43 – MLENE FARMER : Fuck Them All
Un instant se passe, la mer se calme, suffisamment pour que je puisse récupérer l’imperméable. Un homme m’a rendue heureuse d’être une femme, c’est le sentiment qui est le mien, que je dois conserver malgré les regrets que je sens poindre à la façon dont la forme face à moi se meut. Ça ne rate pas : « quarante ans de mariage et c’est la première fois que je trompe ma femme ». Je ne tiens pas à subir ses remords, ni à en avoir, je récupère mon sac, lui colle les quatre billets sur la poitrine et m’enfuit dans la nuit, une nouvelle fois, vers d’autres aventures.
J’ai le sentiment d’être plus légère, c’est beaucoup de ce qui me pesait dans le véhicule que je laisse derrière moi, il ne me reste que la preuve cette nuit, une barre qui traverse mon téton gauche. Il n’y a plus que ça qui maintient la flammèche contenant la fatigue qui tente de m’écraser. Que dois-je faire, me l’approprier, l’ôter, la remplacer ? Même si on dit qu’il ne faut jamais remettre au lendemain de que l’on peut le jour même, je ne suis plus en état, puis de toute façon, à 5h58, elle ne fait que commencer, la journée !
Lorsque j’arrive à proximité de mon entrée souterraine, je procède à chaque de la même façon, à proximité des quelques marches je reste quelques secondes à écouter, à scruter la nuit. Chacun d’entre nous prend des habitudes, dans la mesure où je rentre souvent aux mêmes horaires, tout est souvent à la même place. Alors je mets sur le compte du temps passé les sons qui diffèrent, tout comme cette citadine noire que je n’ai jamais vu. Tant pis, je passe outre cette inquiétude qui me fait déglutir, cette appréhension que ni l’ouïe ni la vue ne traduisent en une réalité.

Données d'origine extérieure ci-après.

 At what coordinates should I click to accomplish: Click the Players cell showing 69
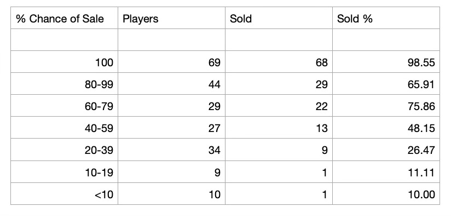[171, 62]
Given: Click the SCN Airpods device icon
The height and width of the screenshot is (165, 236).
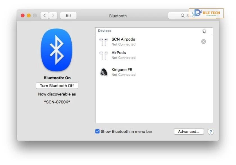Looking at the screenshot, I should pyautogui.click(x=103, y=42).
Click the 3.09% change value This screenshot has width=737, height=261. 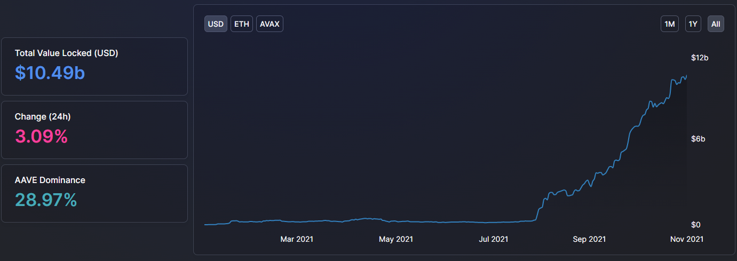tap(41, 137)
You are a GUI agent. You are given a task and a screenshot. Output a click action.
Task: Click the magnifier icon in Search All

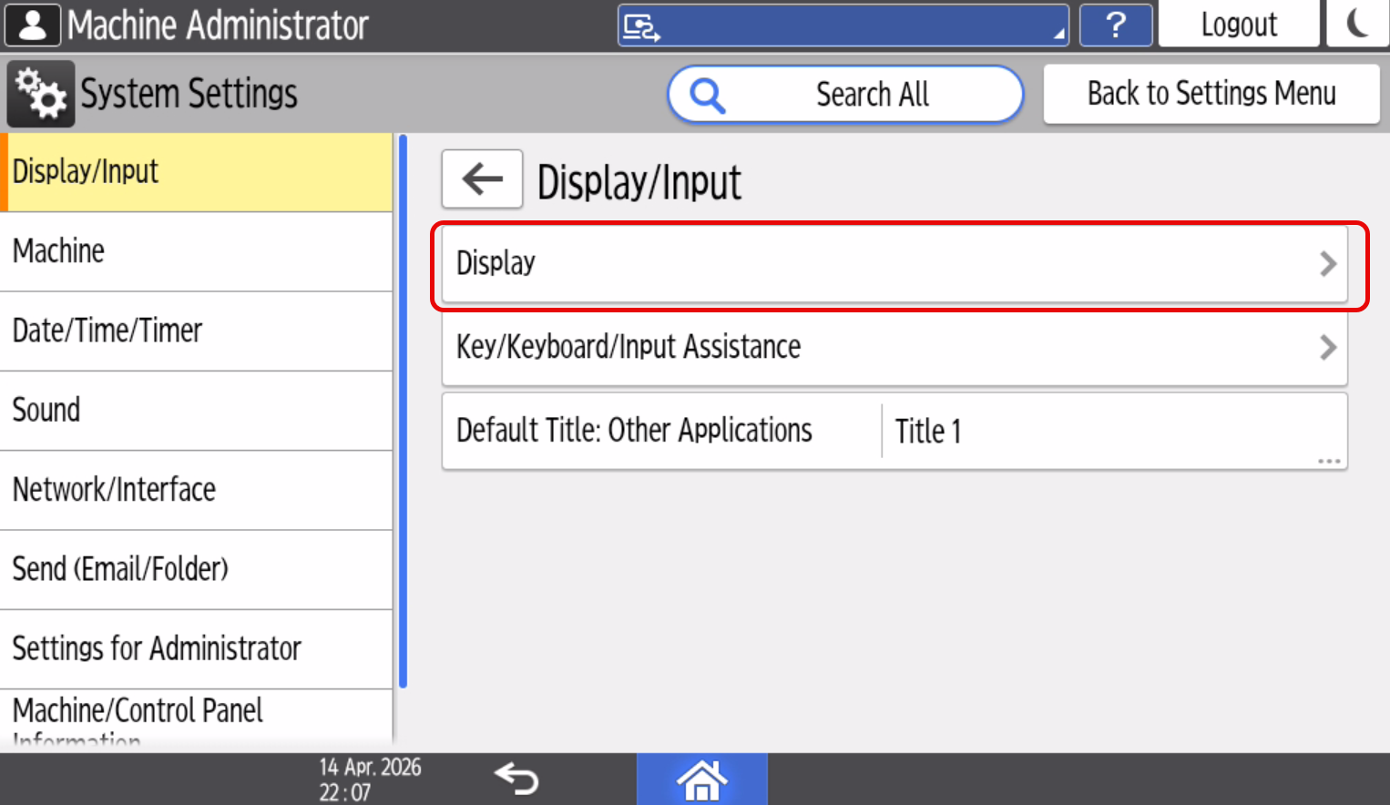[707, 95]
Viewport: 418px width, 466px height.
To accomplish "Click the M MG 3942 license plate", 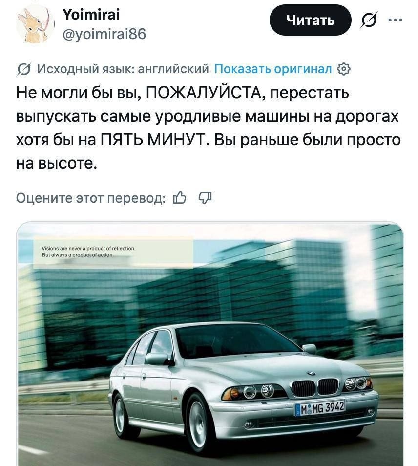I will [x=320, y=408].
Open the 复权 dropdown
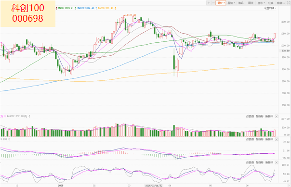The height and width of the screenshot is (187, 291). tap(221, 3)
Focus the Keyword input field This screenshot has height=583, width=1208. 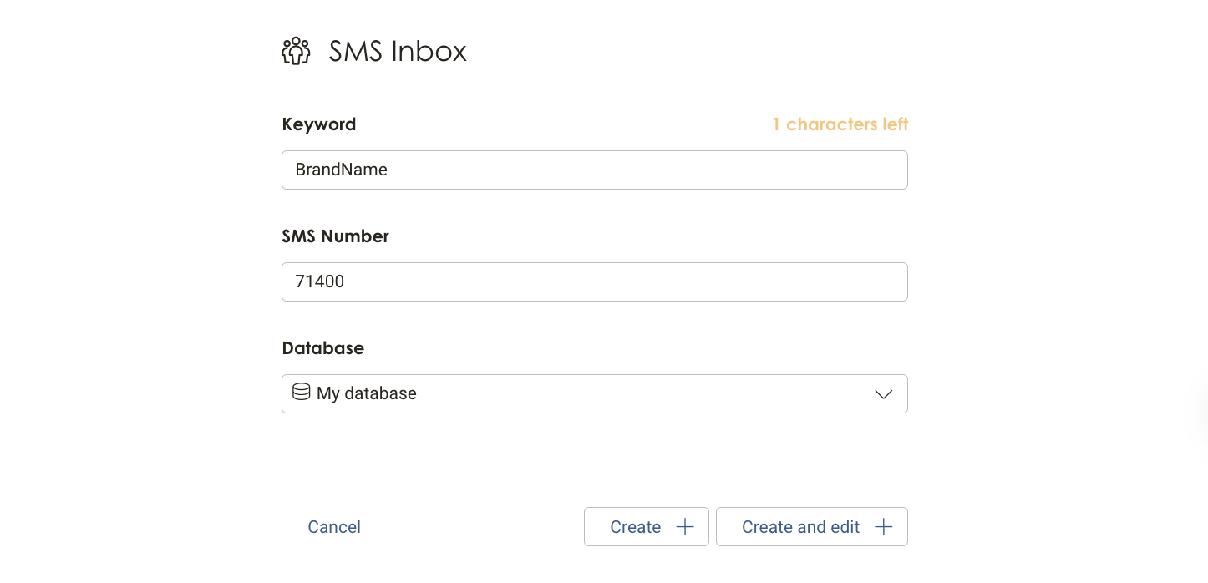click(x=595, y=170)
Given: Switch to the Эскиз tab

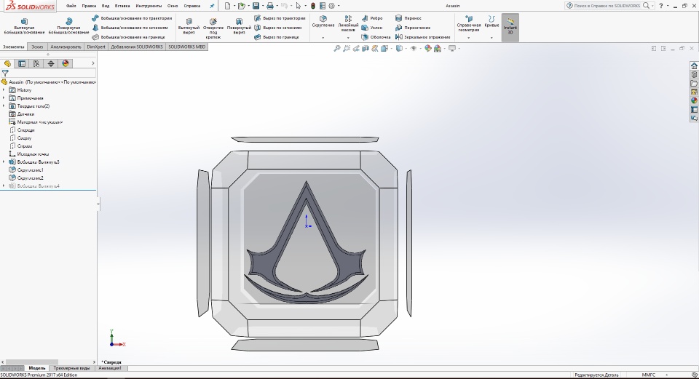Looking at the screenshot, I should tap(37, 46).
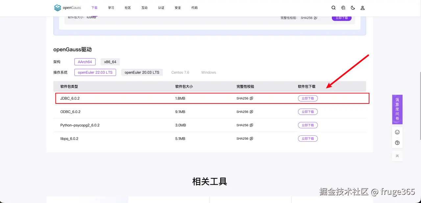421x203 pixels.
Task: Open the 学习 menu item
Action: coord(111,8)
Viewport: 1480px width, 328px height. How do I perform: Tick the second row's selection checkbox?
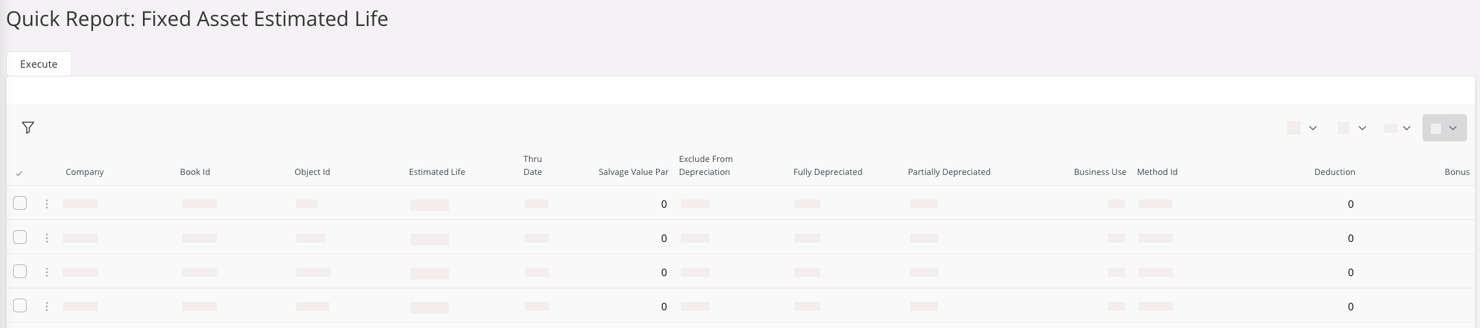pos(20,238)
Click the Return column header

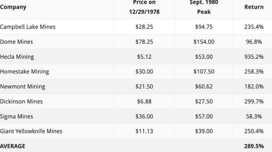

Bien que ce soit fugace, je descends rapidement les escaliers, ma clé en main, pour faire immédiatement jouer la serrure à la clarté de mon portable. La porte est immédiatement close, c’est mon blockhaus, l’endroit où plus personne ne peut m’atteindre. Je reste sur le qui-vive, rien, je me sens en sécurité, ce qui ne m’empêche pas de vérifier chaque check-point, chacun consumant les toutes dernières gouttes d’huile d’une lampe dont il ne sortira aucun Génie.
Je repousse la porte de mon chez-moi, me traîne jusqu’à la salle de bain puis laisse le peu que je porte à même le sol pour user mes dernières forces à désinfecter cette chose que je hais. Je demanderai conseil à Dive, elle saura quoi faire. C’est ma toute dernière pensée alors que je m’endors affublée de mon soutien-gorge blindé afin d’éviter tout frottement.